Transcribe the records verbatim, images excluded.

[Records provided Boundary: Start]

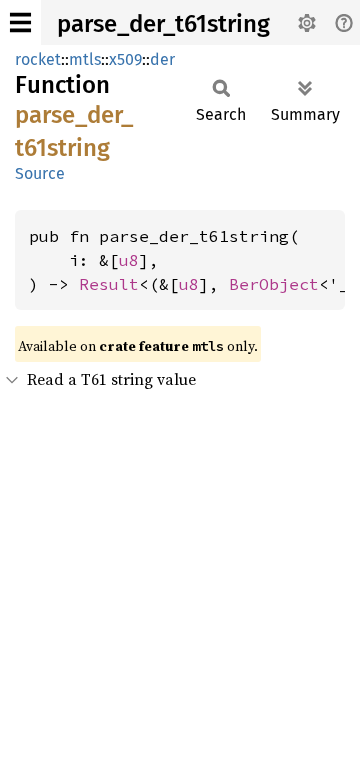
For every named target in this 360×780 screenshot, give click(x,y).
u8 (129, 260)
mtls (85, 59)
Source (40, 173)
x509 (125, 59)
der (162, 59)
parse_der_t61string (163, 24)
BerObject (274, 284)
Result (109, 284)
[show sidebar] (20, 22)
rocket (38, 59)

[Records provided Boundary: End]

Solved problem
For every named target in this 360×780 screenshot, give click(x,y).
u8 (129, 260)
mtls (85, 59)
Source (40, 173)
x509 (125, 59)
der (162, 59)
parse_der_t61string (163, 24)
BerObject (274, 284)
Result (109, 284)
[show sidebar] (20, 22)
rocket (38, 59)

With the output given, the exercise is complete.